=== EXTRACTED ENTRIES ===
▬▬▬

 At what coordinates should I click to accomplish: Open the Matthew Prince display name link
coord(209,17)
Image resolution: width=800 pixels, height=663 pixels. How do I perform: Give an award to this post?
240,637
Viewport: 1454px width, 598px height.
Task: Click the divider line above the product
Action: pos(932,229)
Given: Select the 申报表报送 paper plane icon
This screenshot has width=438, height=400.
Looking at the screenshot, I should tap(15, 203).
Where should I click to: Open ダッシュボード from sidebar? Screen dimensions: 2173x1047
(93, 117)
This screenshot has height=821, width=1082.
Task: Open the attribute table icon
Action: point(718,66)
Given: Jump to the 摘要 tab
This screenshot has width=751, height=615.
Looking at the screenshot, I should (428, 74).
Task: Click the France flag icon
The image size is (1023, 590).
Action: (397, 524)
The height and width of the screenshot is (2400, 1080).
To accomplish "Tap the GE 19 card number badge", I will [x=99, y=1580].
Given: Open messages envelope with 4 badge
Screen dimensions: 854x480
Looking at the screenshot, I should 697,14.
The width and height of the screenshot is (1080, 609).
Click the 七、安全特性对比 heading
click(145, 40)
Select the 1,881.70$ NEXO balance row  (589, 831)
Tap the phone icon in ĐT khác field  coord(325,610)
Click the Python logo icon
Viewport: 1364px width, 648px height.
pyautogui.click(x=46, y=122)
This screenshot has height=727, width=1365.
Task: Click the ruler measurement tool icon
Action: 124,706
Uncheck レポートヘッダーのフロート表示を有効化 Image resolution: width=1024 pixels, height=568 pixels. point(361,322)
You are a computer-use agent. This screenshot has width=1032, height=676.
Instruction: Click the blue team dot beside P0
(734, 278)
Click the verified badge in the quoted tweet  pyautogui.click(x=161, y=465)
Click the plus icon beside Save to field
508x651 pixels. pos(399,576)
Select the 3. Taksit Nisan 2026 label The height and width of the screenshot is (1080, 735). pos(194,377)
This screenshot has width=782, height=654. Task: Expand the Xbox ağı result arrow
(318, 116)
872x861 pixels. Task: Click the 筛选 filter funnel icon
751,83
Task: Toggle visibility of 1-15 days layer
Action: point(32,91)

▬▬▬

=== EXERCISE AIM ===
The expected answer is each line of the records above that includes the string "Given".

=== RESULT ===
Given: Select the 申报表报送 paper plane icon
Given: Jump to the 摘要 tab
Given: Open messages envelope with 4 badge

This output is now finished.